I may have to get another set. :freak:


----------



## micyou03 (Apr 8, 2003)

Do numberd cars not run good or something?


----------



## sethndaddy (Dec 4, 2004)

she didn't want to break the 1 of 6, 2 of 6, but you knew that, right.


----------



## micyou03 (Apr 8, 2003)

Lol!!!!


----------



## roadrner (Jul 21, 1999)

Not me, left them for others to buy. Wanted the first round of AWs XTs with colors.  rr


----------



## micyou03 (Apr 8, 2003)

I don't need anything to disply or collect either.


----------



## Marty (Oct 20, 1999)

I ran the Dodge Charger on my buddy's Tub Track. It was fast and the motor was smooth. However the one of the front wheels and/or tires is out of round.


Marty


----------



## noddaz (Aug 6, 1999)

*ummm...*

If you have slotcars that you "can't" run you might as well buy diecast...
:devil: :lol: 
Scott


----------



## sethndaddy (Dec 4, 2004)

AH, but knowing I CAN run them if I need is always there. Diecast is another animal, I see those Hotwheel idiots beating on each other to get the "special" cars, that where already scooped outta the box by the store managment team. nope.
By the way Scott, thanks for the trade, I love the white thunder Can Am.


----------



## Dragula (Jun 27, 2003)

I have like 45 or 50 of this latest AW release hanging on my wall,couple of whites<camaro,71 charger>and I am content just having all my cool stuff where I can see it,cheers me up on this blah days.


----------



## sethndaddy (Dec 4, 2004)

Dragula said:


> I have like 45 or 50 of this latest AW release hanging on my wall,couple of whites<camaro,71 charger>and I am content just having all my cool stuff where I can see it,cheers me up on this blah days.
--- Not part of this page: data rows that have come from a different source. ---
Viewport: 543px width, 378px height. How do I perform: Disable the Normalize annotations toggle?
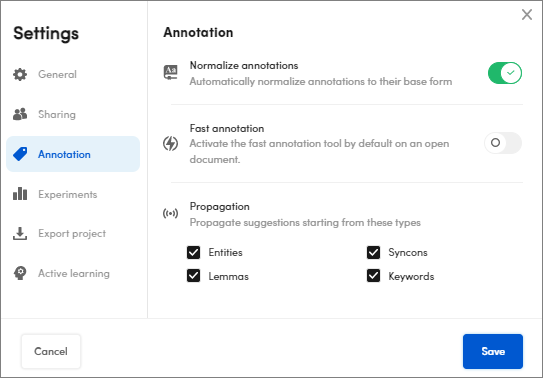tap(505, 73)
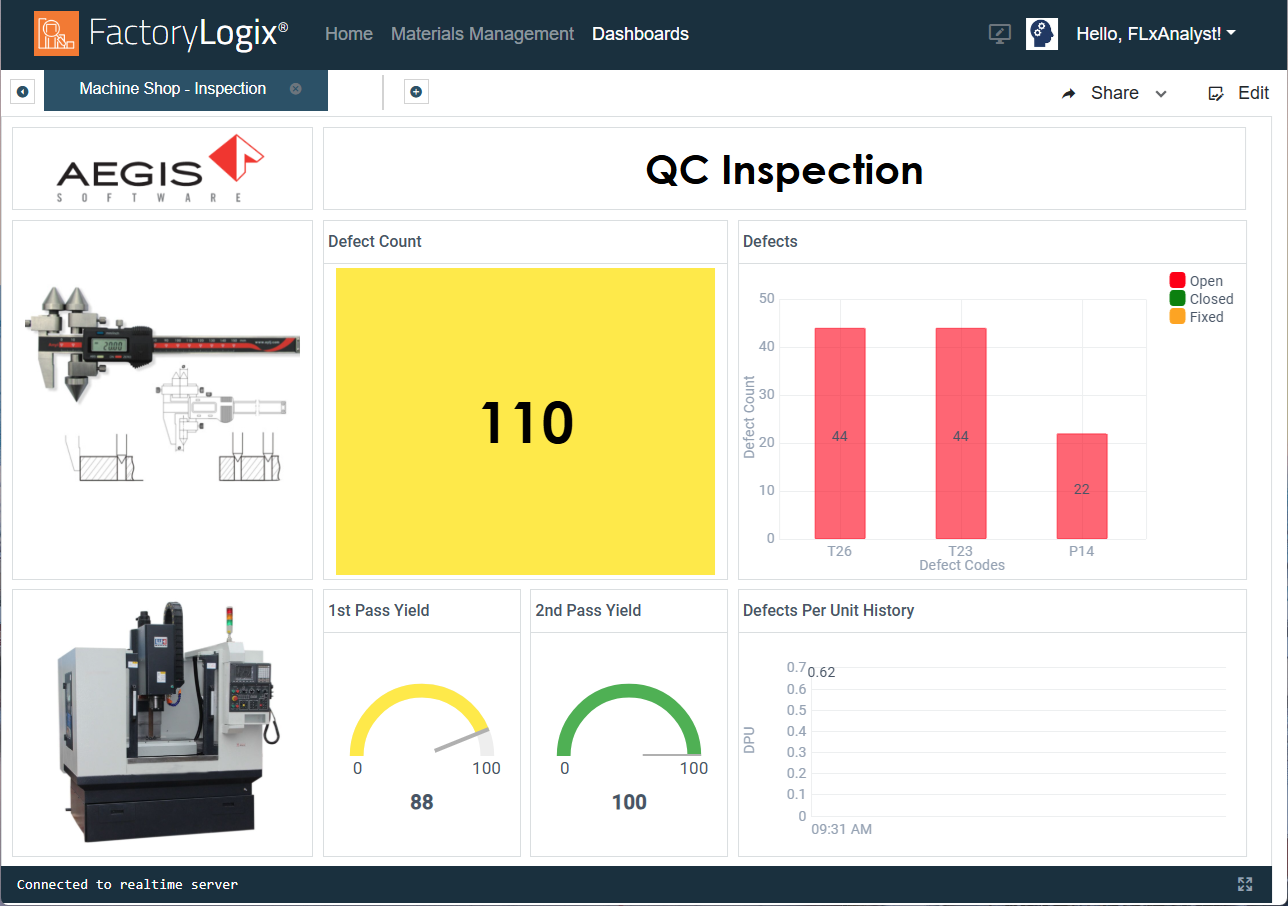Click the AEGIS Software logo
1288x906 pixels.
point(162,169)
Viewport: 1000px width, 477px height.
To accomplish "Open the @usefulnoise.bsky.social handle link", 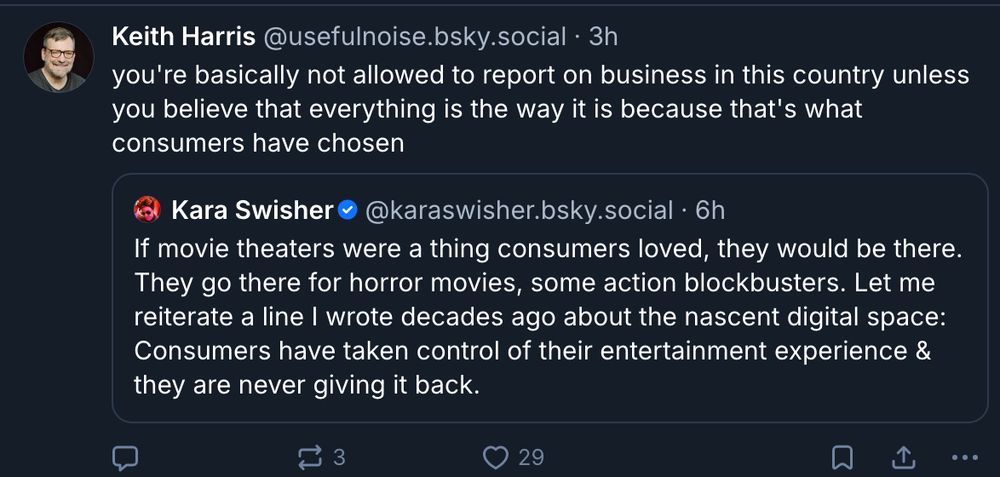I will [414, 37].
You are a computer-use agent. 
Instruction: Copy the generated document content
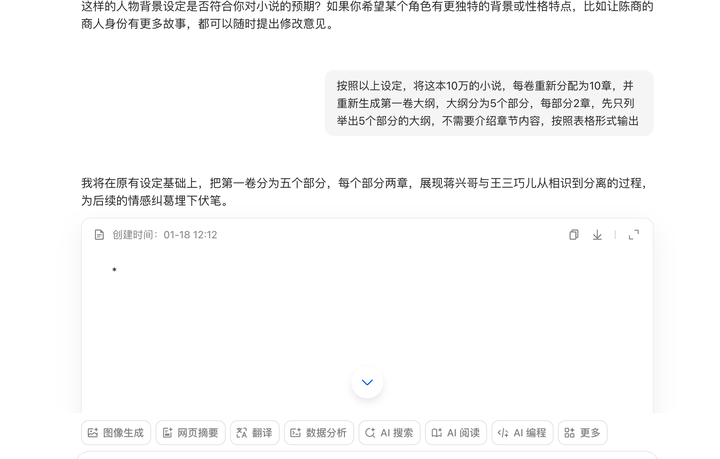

Exactly.....with over 900 cars to grab and run, whats another 6, although I do like to break open and run a few whites :thumbsup:


----------



## martybauer31 (Jan 27, 2004)

They come out of the case first thing for me as well. I have a bunch of nice wall mounted mirror backed lexan cases that all my hot wheels and slot cars go in. At least the ones that don't get raced. =)


----------



## Crimnick (May 28, 2006)

Bah....race it like it was your moms car...


----------



## JordanZ870 (Nov 25, 2004)

Is it a toy or is it art? It is a toy AND art! I run them all.....even the ones in my jebus case!...Besides...there are just a few new ones that I have not gotten around to opening and running yet! I have over 300 slotcars. That is about 100 too many, me thinks. Problem is, I can't figure out which 100 to part with!


----------



## LeeRoy98 (Jul 8, 2005)

*Let's make a deal...*



joez870 said:


> I have over 300 slotcars. That is about 100 too many, me thinks. Problem is, I can't figure out which 100 to part with!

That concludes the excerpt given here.